Documentation for GCPJSONLoader

Functionality

GCPJSONLoader extends GCPTextLoader to load JSON files from GCP Cloud Storage. It decodes byte streams using a specified encoding and parses the JSON data. Optionally, it filters the JSON to retain only specified keys.

Parameters

  • fields_to_keep: Optional list or set of JSON keys to retain.
  • retry_config: Configuration for retrying failed operations.
  • features: Optional schema for the expected JSON structure.
  • encoding: Character encoding of the JSON file (default: "utf-8").
  • kwargs: Additional parameters for credential configuration.

Usage

Purpose: Simplify loading and processing JSON data stored in GCP Cloud Storage by enabling field filtering and robust retry mechanisms.

Example

>>> loader = GCPJSONLoader(fields_to_keep=['name', 'age'])
>>> result = loader._get_item(io.BytesIO(b'{"name": "Alice", "age": 30}'))
>>> print(result)
{'name': 'Alice', 'age': 30}

Inheritance

Inherits from GCPTextLoader, leveraging its cloud storage retrieval capabilities and retry strategies.

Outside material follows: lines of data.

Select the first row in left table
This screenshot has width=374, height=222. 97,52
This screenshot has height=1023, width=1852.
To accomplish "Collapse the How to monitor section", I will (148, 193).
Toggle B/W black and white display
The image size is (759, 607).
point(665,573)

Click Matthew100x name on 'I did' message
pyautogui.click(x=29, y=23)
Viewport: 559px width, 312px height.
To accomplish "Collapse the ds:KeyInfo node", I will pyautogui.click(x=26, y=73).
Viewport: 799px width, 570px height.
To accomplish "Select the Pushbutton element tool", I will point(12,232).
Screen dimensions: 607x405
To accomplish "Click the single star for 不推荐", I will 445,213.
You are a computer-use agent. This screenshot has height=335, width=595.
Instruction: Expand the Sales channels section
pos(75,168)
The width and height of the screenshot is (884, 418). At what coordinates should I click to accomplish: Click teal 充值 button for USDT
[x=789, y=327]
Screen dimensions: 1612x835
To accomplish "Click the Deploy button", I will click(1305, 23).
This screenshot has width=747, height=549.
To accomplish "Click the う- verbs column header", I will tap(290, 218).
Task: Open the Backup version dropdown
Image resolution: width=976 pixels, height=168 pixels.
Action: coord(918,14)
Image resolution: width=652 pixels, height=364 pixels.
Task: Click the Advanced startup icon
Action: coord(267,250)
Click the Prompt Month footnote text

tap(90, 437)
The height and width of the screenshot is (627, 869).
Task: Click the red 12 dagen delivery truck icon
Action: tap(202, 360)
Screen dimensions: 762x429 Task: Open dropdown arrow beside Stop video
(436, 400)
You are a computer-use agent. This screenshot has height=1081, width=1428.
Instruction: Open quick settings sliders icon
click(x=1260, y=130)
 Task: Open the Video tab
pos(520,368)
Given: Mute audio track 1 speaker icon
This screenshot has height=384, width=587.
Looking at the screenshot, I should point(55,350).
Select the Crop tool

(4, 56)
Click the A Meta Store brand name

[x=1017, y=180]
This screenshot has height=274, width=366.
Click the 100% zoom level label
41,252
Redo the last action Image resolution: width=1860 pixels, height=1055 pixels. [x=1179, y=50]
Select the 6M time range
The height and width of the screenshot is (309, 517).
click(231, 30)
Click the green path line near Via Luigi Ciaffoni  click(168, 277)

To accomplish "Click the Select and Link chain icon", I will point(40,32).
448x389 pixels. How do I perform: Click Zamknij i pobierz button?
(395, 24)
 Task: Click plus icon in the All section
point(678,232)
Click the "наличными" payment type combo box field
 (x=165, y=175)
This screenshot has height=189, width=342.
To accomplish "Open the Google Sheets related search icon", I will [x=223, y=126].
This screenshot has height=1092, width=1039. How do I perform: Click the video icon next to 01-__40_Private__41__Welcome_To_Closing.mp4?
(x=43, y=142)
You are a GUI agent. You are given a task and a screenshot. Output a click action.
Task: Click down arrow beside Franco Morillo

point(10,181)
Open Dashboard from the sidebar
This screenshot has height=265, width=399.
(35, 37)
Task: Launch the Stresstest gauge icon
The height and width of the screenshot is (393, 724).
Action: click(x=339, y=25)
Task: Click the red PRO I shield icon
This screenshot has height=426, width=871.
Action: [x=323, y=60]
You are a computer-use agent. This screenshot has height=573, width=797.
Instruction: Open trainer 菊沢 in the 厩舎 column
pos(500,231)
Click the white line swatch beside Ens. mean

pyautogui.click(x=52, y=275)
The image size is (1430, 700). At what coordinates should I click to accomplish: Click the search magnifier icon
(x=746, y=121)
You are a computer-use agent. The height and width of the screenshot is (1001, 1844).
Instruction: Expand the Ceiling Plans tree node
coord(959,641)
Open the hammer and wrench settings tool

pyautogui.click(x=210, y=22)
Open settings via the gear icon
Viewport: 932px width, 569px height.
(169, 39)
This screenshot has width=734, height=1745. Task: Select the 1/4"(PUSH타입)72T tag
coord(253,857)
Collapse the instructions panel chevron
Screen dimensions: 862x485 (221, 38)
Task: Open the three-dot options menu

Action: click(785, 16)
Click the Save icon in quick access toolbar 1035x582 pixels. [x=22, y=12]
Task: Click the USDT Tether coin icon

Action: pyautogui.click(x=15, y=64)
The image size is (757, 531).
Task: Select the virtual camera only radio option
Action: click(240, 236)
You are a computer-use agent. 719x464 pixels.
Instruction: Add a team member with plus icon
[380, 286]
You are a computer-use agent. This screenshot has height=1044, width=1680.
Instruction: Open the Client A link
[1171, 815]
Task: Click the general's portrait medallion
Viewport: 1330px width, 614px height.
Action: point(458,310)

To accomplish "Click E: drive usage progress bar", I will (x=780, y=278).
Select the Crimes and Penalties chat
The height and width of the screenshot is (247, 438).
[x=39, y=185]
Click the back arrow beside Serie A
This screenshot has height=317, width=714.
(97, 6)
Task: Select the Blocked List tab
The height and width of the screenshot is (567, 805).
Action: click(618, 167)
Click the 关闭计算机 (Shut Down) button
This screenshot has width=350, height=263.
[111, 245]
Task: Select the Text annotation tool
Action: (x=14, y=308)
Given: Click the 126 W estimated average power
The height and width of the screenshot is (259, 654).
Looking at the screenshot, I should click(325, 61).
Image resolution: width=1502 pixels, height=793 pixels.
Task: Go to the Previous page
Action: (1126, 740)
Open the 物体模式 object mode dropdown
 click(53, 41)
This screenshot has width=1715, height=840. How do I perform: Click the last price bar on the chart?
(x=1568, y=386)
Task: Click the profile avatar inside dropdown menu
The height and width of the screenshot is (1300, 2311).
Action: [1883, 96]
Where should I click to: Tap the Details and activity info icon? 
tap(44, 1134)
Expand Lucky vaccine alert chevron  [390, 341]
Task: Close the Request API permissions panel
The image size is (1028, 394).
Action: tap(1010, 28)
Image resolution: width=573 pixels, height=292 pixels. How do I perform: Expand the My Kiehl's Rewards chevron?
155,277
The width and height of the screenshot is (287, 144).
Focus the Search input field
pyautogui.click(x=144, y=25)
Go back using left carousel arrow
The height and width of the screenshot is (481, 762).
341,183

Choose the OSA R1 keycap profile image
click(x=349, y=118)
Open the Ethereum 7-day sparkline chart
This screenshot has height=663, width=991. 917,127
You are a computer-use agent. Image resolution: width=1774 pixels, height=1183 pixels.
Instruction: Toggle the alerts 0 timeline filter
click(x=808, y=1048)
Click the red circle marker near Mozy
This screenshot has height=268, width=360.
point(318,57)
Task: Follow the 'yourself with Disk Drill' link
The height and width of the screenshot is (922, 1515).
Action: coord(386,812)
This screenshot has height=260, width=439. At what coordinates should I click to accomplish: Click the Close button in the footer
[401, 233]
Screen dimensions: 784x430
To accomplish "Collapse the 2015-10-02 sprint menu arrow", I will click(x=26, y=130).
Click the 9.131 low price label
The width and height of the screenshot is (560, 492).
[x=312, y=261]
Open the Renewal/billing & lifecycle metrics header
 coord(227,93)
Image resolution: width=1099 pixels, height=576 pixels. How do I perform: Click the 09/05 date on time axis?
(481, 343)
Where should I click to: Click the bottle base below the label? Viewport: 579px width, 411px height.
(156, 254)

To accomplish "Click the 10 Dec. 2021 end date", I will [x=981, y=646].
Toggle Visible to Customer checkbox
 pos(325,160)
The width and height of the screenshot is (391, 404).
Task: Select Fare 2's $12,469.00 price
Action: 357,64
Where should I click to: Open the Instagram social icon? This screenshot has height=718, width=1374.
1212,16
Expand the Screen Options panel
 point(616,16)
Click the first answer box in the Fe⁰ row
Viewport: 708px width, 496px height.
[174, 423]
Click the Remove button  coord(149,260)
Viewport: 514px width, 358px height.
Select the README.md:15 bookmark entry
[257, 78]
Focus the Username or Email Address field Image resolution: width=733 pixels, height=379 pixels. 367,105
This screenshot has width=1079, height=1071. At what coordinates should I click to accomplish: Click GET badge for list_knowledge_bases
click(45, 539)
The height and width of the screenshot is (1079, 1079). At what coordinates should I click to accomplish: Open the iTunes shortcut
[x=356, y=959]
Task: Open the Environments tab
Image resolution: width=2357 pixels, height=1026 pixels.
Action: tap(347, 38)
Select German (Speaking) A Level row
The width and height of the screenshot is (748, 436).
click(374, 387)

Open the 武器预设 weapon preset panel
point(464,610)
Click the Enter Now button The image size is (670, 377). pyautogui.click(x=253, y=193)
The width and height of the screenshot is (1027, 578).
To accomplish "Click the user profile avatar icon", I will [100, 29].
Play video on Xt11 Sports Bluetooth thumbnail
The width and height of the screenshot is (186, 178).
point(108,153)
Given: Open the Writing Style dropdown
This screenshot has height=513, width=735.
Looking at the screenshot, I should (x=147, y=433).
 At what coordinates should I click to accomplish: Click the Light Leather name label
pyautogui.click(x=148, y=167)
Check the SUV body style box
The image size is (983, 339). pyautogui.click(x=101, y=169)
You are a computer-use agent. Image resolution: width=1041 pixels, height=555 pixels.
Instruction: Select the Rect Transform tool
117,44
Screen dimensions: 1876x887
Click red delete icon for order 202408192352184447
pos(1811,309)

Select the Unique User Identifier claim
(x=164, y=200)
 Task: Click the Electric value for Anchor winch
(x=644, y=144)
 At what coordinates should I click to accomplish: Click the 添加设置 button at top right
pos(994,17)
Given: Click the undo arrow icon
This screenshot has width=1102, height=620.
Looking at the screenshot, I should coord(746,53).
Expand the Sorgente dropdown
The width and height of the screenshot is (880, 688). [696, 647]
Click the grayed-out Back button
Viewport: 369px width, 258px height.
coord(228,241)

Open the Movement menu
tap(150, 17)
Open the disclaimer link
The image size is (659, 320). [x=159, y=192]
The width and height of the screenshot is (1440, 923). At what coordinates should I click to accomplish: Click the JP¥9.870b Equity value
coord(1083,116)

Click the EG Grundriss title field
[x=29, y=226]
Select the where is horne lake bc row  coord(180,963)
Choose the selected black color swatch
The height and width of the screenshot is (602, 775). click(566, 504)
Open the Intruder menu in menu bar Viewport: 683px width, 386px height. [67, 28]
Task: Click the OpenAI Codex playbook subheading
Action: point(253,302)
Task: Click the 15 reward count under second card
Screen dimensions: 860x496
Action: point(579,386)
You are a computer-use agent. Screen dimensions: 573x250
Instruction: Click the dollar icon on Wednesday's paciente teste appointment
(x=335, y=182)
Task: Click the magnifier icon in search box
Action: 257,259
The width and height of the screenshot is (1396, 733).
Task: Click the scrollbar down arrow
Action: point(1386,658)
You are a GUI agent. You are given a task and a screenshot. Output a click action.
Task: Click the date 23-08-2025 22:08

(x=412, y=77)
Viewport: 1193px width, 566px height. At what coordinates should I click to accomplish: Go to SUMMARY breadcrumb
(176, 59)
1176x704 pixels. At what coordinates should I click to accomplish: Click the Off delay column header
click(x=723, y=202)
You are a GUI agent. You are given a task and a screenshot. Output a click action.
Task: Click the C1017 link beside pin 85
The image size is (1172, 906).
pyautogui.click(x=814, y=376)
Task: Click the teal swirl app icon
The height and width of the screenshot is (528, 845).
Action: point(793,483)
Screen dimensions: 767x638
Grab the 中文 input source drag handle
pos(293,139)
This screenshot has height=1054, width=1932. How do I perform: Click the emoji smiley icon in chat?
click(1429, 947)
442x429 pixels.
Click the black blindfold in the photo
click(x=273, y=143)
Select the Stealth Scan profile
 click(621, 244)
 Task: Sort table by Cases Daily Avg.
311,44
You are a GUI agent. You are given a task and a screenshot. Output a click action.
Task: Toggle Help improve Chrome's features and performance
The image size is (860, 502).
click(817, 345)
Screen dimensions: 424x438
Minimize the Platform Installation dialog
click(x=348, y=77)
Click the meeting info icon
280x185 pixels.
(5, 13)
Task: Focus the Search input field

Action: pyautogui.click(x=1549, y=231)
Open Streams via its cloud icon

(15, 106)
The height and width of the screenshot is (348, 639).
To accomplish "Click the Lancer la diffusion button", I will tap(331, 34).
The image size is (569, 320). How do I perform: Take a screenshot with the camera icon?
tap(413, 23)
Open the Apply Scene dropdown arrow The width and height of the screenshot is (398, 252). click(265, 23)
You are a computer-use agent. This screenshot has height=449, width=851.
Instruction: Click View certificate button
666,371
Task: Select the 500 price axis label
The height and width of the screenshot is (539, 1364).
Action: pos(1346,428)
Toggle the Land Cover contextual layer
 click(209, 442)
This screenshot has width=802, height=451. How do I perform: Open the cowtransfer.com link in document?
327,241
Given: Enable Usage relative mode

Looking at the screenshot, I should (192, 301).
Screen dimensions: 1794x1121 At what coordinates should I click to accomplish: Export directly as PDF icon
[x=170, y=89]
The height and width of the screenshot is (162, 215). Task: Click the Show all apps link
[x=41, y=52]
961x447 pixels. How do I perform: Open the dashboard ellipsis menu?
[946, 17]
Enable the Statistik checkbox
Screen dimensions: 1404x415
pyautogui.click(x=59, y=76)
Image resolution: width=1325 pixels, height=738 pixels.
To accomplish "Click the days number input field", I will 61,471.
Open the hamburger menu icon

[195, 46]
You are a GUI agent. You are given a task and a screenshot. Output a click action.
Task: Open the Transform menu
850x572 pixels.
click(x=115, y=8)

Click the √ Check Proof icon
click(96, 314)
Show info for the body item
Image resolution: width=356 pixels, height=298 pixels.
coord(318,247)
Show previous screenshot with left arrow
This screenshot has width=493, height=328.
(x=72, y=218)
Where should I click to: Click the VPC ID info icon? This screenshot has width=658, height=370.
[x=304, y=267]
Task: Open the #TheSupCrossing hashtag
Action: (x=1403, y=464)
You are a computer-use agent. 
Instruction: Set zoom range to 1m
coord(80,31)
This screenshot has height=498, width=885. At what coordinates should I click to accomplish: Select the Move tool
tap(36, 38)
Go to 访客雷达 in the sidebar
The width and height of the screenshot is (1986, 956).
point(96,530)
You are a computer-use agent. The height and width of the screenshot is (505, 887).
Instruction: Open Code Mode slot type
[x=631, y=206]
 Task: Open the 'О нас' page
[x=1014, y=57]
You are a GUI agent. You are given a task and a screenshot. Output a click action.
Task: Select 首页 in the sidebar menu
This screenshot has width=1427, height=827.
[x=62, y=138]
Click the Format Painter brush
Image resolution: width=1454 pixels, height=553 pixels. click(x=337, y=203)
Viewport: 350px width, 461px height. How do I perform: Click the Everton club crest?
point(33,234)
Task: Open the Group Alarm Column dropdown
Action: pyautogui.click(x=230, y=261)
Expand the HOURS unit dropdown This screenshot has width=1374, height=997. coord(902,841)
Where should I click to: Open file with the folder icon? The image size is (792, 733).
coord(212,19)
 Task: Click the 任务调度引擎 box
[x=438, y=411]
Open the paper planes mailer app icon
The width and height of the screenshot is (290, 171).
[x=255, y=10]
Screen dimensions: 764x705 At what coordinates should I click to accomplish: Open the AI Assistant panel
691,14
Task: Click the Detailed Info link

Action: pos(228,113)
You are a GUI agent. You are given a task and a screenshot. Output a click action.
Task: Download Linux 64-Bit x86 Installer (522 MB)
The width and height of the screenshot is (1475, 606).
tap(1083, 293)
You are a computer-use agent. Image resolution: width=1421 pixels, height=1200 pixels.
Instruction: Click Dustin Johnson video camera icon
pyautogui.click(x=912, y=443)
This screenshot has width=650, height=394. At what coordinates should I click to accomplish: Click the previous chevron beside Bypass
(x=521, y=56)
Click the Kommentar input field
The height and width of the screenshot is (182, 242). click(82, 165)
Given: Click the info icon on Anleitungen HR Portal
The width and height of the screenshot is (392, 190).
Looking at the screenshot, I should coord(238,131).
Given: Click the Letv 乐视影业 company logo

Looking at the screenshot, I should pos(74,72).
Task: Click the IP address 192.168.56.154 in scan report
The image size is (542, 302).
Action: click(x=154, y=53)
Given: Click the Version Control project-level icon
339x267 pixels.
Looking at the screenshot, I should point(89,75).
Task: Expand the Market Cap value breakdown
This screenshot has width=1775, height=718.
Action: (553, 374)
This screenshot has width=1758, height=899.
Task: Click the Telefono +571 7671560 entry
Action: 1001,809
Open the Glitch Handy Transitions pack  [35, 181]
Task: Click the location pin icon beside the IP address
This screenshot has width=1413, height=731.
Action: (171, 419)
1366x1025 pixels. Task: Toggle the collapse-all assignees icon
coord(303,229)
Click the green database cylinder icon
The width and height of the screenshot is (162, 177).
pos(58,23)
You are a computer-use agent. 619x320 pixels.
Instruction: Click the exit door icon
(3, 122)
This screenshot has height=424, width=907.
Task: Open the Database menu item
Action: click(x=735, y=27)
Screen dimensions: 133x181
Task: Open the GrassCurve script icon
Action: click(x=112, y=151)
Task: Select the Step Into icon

Documentation for GCPJSONLoader._get_item

Functionality

Extract and optionally filter a JSON object from a file object. This method ensures that the file read pointer is reset and decodes the file using the specified encoding. If filtering is enabled via 'fields_to_keep', it returns only the specified fields from the JSON data.

Parameters

  • file (io.BytesIO): A byte stream containing JSON data, typically from a cloud storage file.

Returns

  • Dict or List[Dict]: The parsed JSON object. If filtering is applied, the result contains only the fields specified in 'fields_to_keep'.

Usage

Purpose: Load and filter JSON data from a GCP Cloud Storage file.

Example

with open('data.json', 'rb') as f:
    loader = GCPJSONLoader(fields_to_keep={'name', 'id'})
    data = loader._get_item(io.BytesIO(f.read()))
print(data)

Documentation for GCPJSONLoader._filter_fields

Functionality

Filters a JSON object by retaining only keys present in the pre-defined list or set assigned to fields_to_keep. If fields_to_keep is None, returns the original item.

Parameters

  • item: JSON object (dictionary) with key-value pairs. Expected to contain the parsed JSON data.

Usage

Purpose: Internally used to limit data by keeping only the relevant field names.

Example

For item = {"name": "Alice", "age": 30, "city": "Paris"} and fields_to_keep = {"name", "city"}, the function returns {"name": "Alice", "city": "Paris"}.